§ WHAT TO PRODUCE: Output exactly what appears from the line containing "This screenshot has height=697, width=784." to the end of the data below, and nothing more.

^^^^^^^^^^^^^^^^

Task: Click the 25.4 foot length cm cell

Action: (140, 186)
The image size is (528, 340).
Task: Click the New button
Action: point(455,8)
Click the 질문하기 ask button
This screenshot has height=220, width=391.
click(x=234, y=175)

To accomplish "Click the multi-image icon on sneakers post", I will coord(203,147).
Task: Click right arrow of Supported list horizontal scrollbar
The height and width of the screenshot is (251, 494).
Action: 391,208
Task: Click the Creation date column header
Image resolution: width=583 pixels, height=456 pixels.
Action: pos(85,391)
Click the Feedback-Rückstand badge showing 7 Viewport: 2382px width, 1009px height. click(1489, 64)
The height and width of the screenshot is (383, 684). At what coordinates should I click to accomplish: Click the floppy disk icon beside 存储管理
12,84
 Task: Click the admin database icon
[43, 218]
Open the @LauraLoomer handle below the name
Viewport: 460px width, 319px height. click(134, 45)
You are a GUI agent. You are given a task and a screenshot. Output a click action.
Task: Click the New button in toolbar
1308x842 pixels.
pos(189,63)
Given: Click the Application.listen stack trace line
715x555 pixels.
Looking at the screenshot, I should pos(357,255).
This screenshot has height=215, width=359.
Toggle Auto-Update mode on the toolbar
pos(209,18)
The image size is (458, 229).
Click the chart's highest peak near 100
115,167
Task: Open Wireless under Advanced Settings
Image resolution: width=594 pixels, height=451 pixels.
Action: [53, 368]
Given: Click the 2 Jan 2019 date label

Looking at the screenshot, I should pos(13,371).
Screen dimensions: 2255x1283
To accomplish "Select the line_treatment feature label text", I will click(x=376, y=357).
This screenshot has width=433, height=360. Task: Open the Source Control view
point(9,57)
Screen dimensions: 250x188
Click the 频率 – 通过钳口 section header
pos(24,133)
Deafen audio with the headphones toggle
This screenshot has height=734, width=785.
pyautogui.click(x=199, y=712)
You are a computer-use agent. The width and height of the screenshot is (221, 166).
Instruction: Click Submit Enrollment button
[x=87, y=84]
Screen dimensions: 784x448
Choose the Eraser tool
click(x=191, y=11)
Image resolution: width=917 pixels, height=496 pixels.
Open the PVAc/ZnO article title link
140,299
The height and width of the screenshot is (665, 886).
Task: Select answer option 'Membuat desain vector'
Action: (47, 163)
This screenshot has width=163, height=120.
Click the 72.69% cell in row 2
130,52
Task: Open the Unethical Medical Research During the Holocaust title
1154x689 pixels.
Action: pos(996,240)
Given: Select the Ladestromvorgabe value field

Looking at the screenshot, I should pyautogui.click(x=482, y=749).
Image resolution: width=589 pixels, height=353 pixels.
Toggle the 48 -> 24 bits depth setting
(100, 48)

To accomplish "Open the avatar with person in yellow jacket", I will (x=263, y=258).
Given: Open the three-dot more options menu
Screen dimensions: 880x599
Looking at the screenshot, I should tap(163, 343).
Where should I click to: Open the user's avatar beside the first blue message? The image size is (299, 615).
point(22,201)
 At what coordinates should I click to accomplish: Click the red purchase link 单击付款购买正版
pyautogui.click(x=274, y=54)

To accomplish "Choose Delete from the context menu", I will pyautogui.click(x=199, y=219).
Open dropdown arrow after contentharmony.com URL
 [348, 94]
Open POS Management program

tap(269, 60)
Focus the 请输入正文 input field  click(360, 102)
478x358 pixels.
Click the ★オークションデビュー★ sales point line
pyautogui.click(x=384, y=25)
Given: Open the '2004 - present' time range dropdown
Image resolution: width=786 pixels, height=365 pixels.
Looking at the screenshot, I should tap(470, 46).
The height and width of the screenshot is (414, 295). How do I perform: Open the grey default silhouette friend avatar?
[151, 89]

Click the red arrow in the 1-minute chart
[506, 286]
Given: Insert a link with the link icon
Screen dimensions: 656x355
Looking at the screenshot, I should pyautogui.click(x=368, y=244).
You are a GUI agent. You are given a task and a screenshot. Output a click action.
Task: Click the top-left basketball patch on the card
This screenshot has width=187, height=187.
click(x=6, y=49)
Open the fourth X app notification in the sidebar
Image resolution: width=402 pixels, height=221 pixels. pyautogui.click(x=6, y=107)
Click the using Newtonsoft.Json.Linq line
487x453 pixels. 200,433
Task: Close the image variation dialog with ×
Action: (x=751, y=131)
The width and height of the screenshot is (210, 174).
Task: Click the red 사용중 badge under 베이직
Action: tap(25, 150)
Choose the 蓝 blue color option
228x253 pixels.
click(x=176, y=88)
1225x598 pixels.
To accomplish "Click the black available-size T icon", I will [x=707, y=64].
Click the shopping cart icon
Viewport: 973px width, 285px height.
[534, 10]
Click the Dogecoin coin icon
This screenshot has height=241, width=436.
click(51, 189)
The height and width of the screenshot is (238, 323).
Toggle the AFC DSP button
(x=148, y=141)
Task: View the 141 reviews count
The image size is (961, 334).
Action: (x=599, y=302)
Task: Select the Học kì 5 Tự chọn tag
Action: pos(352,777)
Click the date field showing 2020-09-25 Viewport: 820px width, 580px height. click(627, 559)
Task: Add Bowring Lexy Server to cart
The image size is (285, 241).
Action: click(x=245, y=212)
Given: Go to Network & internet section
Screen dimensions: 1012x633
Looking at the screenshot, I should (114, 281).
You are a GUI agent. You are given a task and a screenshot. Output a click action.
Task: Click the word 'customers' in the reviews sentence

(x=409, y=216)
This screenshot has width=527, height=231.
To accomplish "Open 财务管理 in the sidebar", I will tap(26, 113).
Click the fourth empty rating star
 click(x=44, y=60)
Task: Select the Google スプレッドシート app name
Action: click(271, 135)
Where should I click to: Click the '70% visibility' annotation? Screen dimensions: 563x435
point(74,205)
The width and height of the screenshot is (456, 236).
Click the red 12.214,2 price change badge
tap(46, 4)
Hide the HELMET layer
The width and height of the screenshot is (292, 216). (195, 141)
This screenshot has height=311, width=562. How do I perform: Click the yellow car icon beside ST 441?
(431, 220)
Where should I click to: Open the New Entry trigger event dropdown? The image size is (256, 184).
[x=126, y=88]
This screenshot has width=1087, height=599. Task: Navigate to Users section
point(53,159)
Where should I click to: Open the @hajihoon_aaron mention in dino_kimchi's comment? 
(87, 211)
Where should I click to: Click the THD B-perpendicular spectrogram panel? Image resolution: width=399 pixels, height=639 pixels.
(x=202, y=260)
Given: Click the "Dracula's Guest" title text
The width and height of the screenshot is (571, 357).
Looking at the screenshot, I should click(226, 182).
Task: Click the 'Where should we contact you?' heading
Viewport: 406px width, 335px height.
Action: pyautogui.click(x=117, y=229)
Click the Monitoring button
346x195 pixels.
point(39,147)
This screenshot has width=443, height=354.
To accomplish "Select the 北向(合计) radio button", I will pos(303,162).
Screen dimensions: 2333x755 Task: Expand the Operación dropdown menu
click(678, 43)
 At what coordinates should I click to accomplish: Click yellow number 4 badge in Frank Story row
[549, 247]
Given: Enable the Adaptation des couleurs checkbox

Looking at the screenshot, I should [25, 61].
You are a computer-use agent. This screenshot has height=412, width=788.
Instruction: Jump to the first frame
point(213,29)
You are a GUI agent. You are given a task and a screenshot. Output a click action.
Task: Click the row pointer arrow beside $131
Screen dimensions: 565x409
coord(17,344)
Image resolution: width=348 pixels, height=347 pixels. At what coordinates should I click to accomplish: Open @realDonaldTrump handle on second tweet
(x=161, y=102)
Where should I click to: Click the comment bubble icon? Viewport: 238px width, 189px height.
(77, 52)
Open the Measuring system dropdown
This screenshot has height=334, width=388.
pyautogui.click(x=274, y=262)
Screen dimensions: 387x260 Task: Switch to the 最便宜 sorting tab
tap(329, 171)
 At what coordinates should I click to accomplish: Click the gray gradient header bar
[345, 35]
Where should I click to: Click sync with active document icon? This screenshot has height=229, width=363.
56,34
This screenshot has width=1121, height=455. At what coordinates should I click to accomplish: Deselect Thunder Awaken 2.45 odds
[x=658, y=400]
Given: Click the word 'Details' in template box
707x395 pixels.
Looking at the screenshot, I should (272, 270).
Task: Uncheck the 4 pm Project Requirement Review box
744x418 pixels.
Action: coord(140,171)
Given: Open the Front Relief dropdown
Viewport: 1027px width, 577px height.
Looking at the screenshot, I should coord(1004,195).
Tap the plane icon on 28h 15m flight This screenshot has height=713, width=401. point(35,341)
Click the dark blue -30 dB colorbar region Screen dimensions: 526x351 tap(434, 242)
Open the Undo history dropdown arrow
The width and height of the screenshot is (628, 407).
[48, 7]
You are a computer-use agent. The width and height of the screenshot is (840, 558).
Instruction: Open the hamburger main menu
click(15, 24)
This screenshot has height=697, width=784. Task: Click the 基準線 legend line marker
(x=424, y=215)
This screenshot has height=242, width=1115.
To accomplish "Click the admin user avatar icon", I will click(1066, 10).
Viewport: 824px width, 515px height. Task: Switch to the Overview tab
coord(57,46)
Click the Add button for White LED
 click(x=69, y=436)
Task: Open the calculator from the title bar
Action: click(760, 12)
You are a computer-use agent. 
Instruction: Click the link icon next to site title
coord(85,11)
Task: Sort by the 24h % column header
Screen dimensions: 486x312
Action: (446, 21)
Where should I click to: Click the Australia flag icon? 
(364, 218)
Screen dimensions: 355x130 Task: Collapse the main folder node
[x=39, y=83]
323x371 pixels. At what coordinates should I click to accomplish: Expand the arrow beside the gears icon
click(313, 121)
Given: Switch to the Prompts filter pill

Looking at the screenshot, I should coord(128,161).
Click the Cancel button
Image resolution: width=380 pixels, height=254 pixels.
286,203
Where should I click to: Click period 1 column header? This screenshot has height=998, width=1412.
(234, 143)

^^^^^^^^^^^^^^^^

§ SOLUTION:
This screenshot has height=697, width=784. Task: Click the 基準線 legend line marker
(x=424, y=215)
This screenshot has height=242, width=1115.
To accomplish "Click the admin user avatar icon", I will click(1066, 10).
Viewport: 824px width, 515px height. Task: Switch to the Overview tab
coord(57,46)
Click the Add button for White LED
 click(x=69, y=436)
Task: Open the calculator from the title bar
Action: click(760, 12)
You are a computer-use agent. 
Instruction: Click the link icon next to site title
coord(85,11)
Task: Sort by the 24h % column header
Screen dimensions: 486x312
Action: (446, 21)
Where should I click to: Click the Australia flag icon? 
(364, 218)
Screen dimensions: 355x130 Task: Collapse the main folder node
[x=39, y=83]
323x371 pixels. At what coordinates should I click to accomplish: Expand the arrow beside the gears icon
click(313, 121)
Given: Switch to the Prompts filter pill

Looking at the screenshot, I should coord(128,161).
Click the Cancel button
Image resolution: width=380 pixels, height=254 pixels.
286,203
Where should I click to: Click period 1 column header? This screenshot has height=998, width=1412.
(234, 143)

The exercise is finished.